Crypto trading platform Coinbase has reportedly reached out to institutional clients about possible plans to set up a trading platform outside of the US, three people with direct knowledge told Bloomberg.
With crypto-friendly banks dwindling and regulatory scrutiny increasing, the potential move comes as no surprise. US regulators have been probing the platform’s nefarious dealings for years — the New York Department of Financial Services (NYDFS) slapped the firm with a $50 million penalty in January after an investigation found “long-standing failures” in its anti-money laundering compliance. According to NYDFS, these failures allowed serious criminals to move their crypto via the platform. Coinbase was also ordered to invest an extra $50 million in its compliance program.

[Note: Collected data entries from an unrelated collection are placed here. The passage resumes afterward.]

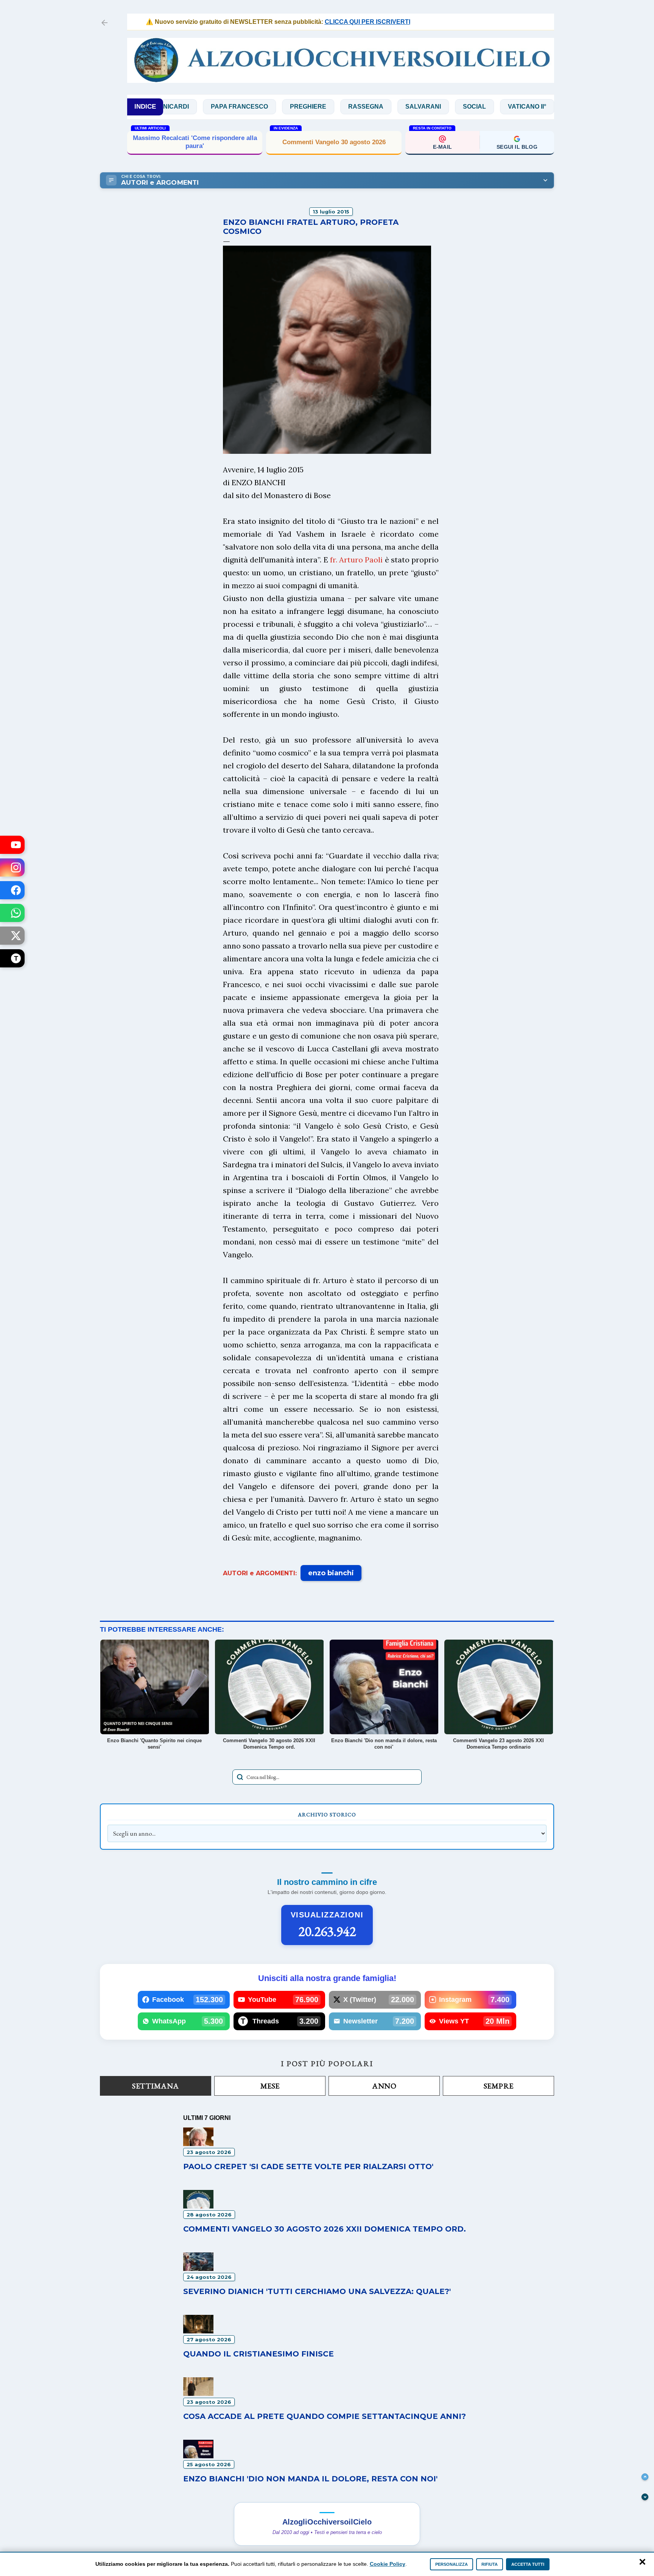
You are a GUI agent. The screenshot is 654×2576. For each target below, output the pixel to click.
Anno (384, 2086)
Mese (270, 2086)
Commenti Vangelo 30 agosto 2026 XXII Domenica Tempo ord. (195, 141)
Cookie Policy (387, 2564)
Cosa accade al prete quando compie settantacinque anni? (324, 2416)
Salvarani (348, 106)
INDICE (145, 106)
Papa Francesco (164, 106)
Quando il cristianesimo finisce (258, 2353)
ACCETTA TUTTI (527, 2564)
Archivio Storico (327, 1814)
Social (399, 106)
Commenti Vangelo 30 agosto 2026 (334, 142)
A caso (548, 106)
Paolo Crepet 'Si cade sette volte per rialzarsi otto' (308, 2166)
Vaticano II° (452, 106)
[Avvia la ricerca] (240, 1777)
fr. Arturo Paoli (356, 559)
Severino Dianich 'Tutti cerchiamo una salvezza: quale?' (317, 2291)
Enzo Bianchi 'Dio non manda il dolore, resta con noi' (310, 2478)
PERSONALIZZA (451, 2564)
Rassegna (290, 106)
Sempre (499, 2086)
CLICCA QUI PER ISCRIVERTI (314, 22)
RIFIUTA (489, 2564)
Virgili (504, 106)
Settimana (155, 2086)
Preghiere (233, 106)
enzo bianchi (331, 1573)
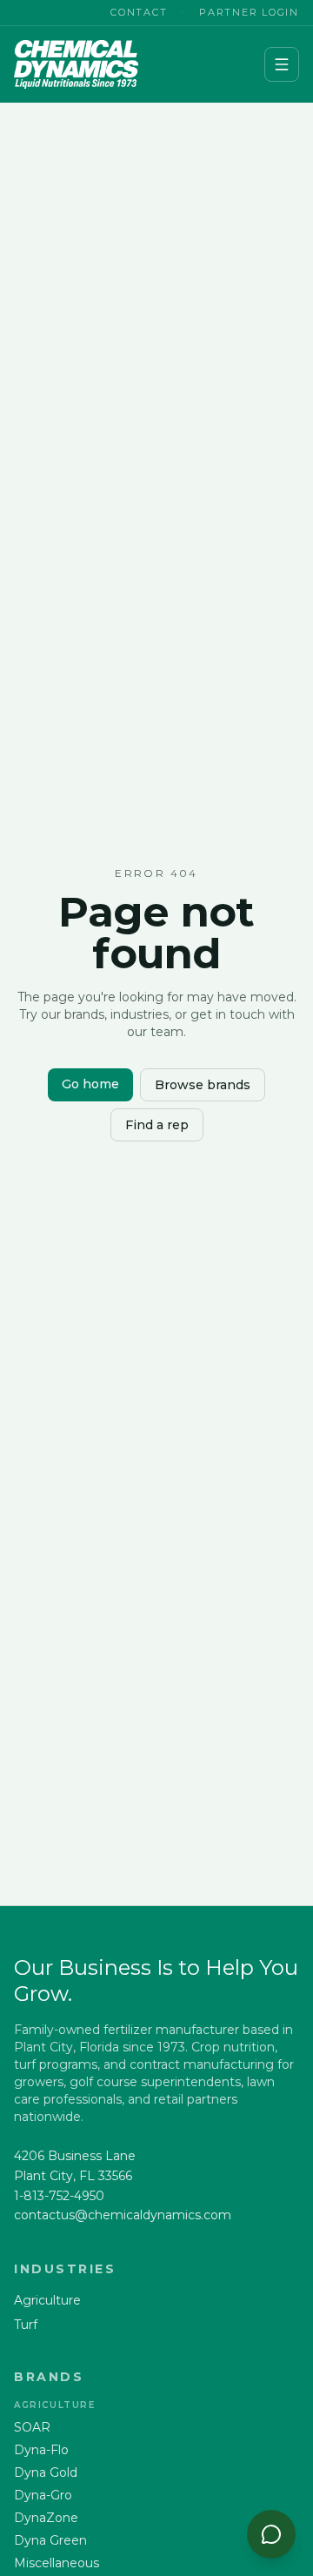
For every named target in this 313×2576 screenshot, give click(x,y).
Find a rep (157, 1125)
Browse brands (202, 1085)
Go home (90, 1084)
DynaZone (46, 2518)
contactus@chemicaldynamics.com (122, 2215)
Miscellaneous (56, 2563)
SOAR (32, 2427)
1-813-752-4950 (59, 2196)
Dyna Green (50, 2540)
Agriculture (47, 2300)
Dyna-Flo (41, 2450)
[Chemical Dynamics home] (76, 64)
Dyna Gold (45, 2472)
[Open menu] (281, 64)
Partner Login (249, 12)
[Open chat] (271, 2534)
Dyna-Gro (43, 2495)
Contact (138, 12)
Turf (25, 2324)
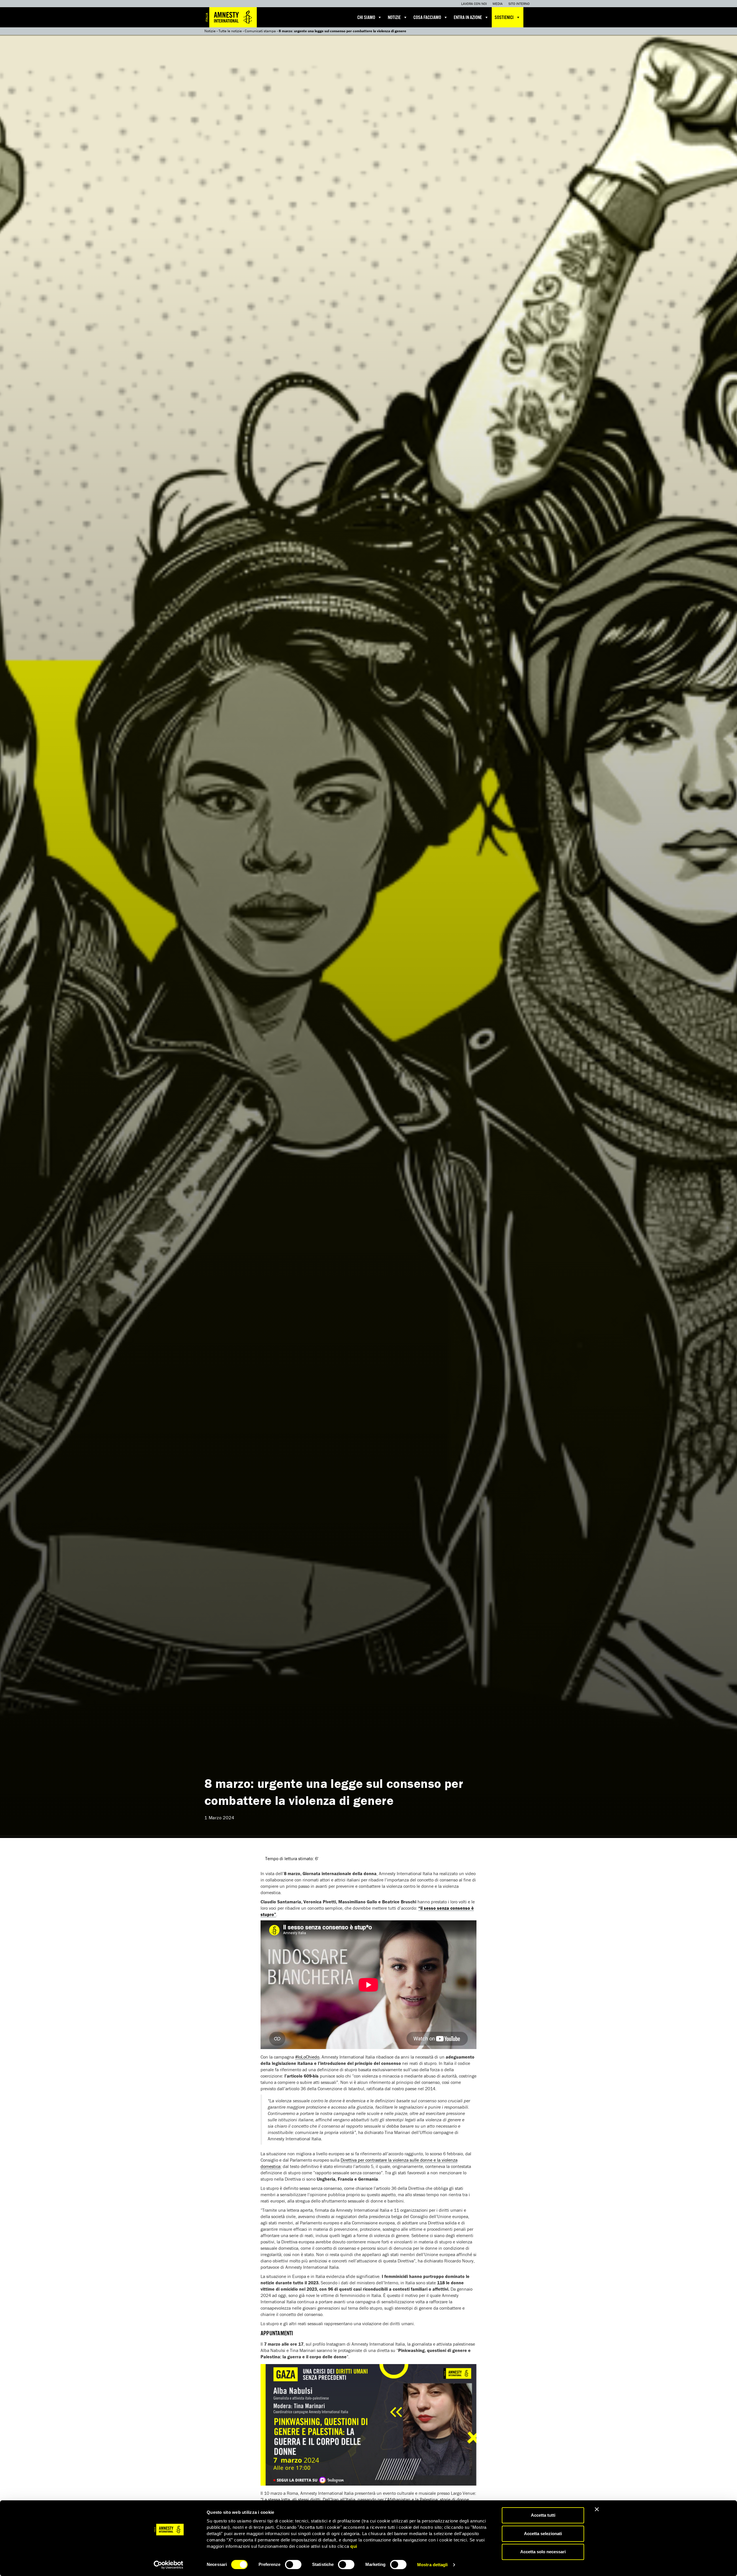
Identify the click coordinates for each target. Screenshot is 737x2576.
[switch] (293, 2564)
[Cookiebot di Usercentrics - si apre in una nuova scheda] (168, 2564)
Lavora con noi (474, 3)
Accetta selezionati (543, 2533)
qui (353, 2546)
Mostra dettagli (432, 2564)
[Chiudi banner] (597, 2509)
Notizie (394, 18)
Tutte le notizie (230, 31)
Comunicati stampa (260, 31)
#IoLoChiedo (307, 2057)
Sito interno (519, 3)
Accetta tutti (543, 2515)
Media (498, 3)
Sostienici (504, 18)
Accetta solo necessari (543, 2551)
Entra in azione (468, 18)
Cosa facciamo (427, 18)
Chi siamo (366, 18)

Back in July, an investigation by the Securities and Exchange Commission (SEC) resulted in charging a former Coinbase manager, his brother, and his friend with insider trading. The SEC announced that same month it will open an investigation into the platform for potentially selling securities.
The San Francisco-born crypto trading firm has enjoyed a foothold in the US most can only dream of, including a US public listing. Its top execs have teased global expansion for a while now — after the recent failings of crypto-friendly banks Silvergate and Signature and growing anti-crypto sentiments in government, it feels like the right time for Coinbase to diversify.
That doesn’t mean the platform will be welcomed with open arms, however. Coinbase has already fallen into hot water with EU countries — most recently, the Dutch central bank imposed a $4 million fine on the firm for operating unregistered in the Netherlands for two years.
A spokesperson for Coinbase declined to comment to Bloomberg.